Running a reproducible systematic review
PRISMA-compliant screening, dual-reviewer adjudication, and auto-generated flow diagrams without stitching together Covidence, EndNote, Excel, and Word.
Academe
A systematic review is not a longer literature review. It is a different instrument. Where a literature review is an argument, a systematic review is a reproducible measurement of what the evidence currently says. If a second team ran the same search string, screened by the same criteria, and extracted using the same fields, they should arrive at the same conclusion. Academe's Systematic Review module is built around that reproducibility constraint.
1. Register the protocol first
Before any search, lock the question (PICO for clinical, SPIDER for qualitative, or a custom frame), the inclusion and exclusion criteria, the databases that will be searched, and the extraction fields. The protocol document is timestamped. Reviewers can compare what was said in advance to what was actually done.
2. Run the search
A search string is drafted once and runs across the databases registered in the protocol. The source connectors cover the major scholarly indexes and return a deduplicated hit list. Every query is logged with its exact string and timestamp.
The search string is the most common point of failure in a systematic review. Too narrow and the review misses studies. Too broad and the screening pile explodes. A pilot search that confirms five to ten known papers appear in the results is the cheapest way to catch the error before it costs a month.
3. Title and abstract screening
Hits surface in a two-column screener: the full title and abstract on the left, the decision panel on the right. Dual-reviewer mode runs two screeners independently and flags conflicts for adjudication. Every decision, including the reason code, is stored for the PRISMA flow diagram.

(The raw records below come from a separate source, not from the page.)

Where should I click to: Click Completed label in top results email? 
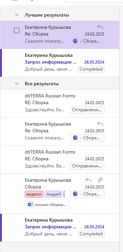[91, 69]
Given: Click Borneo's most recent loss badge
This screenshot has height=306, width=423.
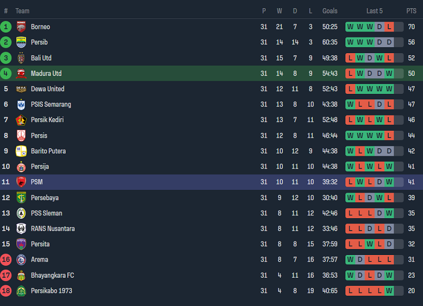Looking at the screenshot, I should pyautogui.click(x=389, y=27).
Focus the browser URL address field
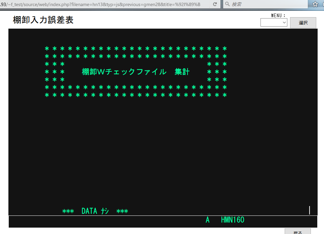The width and height of the screenshot is (324, 234). click(x=101, y=4)
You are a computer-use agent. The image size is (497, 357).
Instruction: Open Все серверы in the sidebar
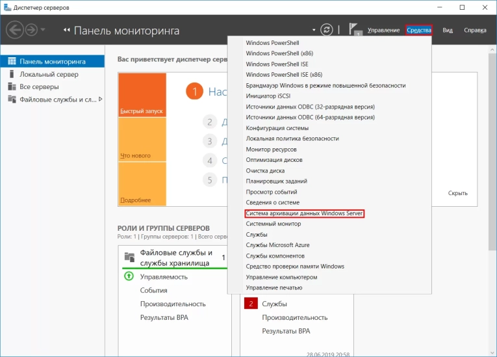39,86
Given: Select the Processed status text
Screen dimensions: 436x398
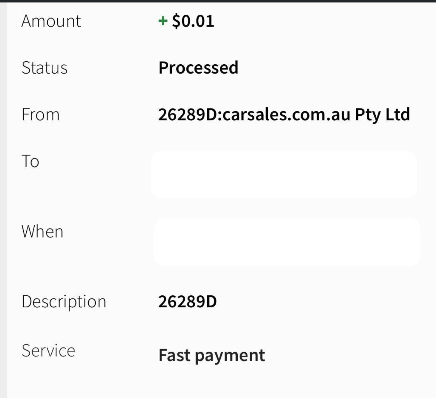Looking at the screenshot, I should tap(198, 68).
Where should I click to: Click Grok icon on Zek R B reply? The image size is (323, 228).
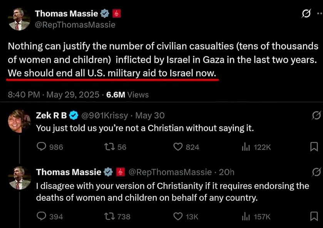click(316, 116)
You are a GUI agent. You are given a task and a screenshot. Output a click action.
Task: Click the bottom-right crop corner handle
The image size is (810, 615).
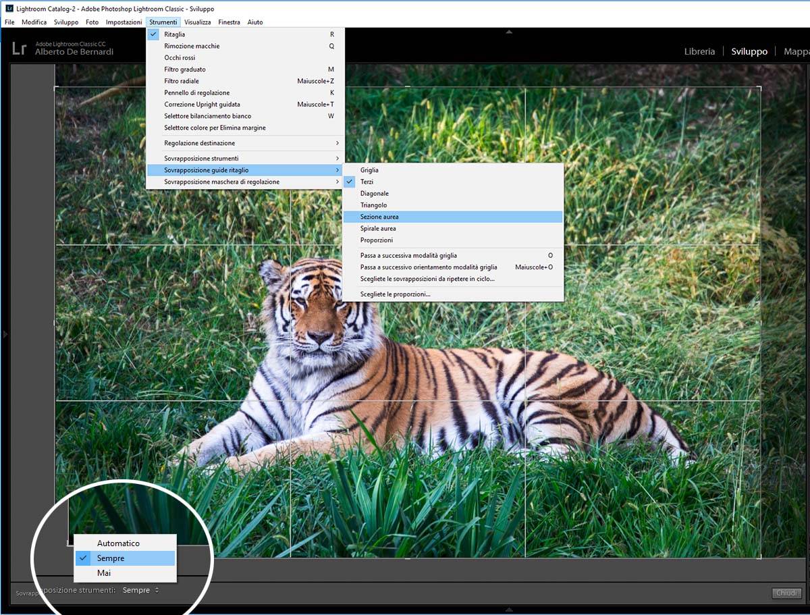point(760,557)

The screener can pre-sort by relevance so the likely-includes appear first. Every call is still made by a human; the ordering only changes the queue.
4. Full-text screening
Same pattern, but with the PDF. Upload or auto-fetch via the Unpaywall integration. Exclusion at full-text stage requires a reason code (wrong population, wrong outcome, wrong study design) that feeds directly into the flow diagram.
5. Data extraction
Define the extraction form once: study design, sample, intervention, comparator, outcome, effect size, risk-of-bias domain. The platform generates an extraction sheet from the form. For each included paper, an LLM pre-populates the fields it can find in the methods and results. Humans verify and correct. Verified values land in a structured table that can be piped into meta-analysis software (Stata, R's metafor, RevMan) or plotted inline.
6. Risk of bias
Pick a recognized tool such as Cochrane RoB 2.0, QUADAS-2, or Newcastle-Ottawa. The platform asks the right domain questions per study. An LLM proposes an initial assessment from the methods section; the reviewer verifies, edits, and confirms.
7. Synthesis
Narrative synthesis, meta-analysis, or meta-narrative. The methods section is generated from the audit trail of decisions actually made, and results tables follow PRISMA 2020 formatting. The PRISMA flow diagram is rendered from the screening logs, not transcribed by hand.
8. Report
Export the final review as DOCX, PDF, or LaTeX. Every claim in the results section links back to the extraction row and the source paper. A reader can click a claim and reach the supporting evidence in two hops.
What this consolidates
Traditional systematic-review tooling spreads across Covidence, EndNote, Excel, R, and Word. Each tool has separate state, and synchronizing them is the work that eats the most time. Bringing protocol, screening, extraction, risk-of-bias, and manuscript into one workspace means changes propagate instead of being copied across seven applications. The reviewing judgment is unchanged. The synchronization overhead is removed.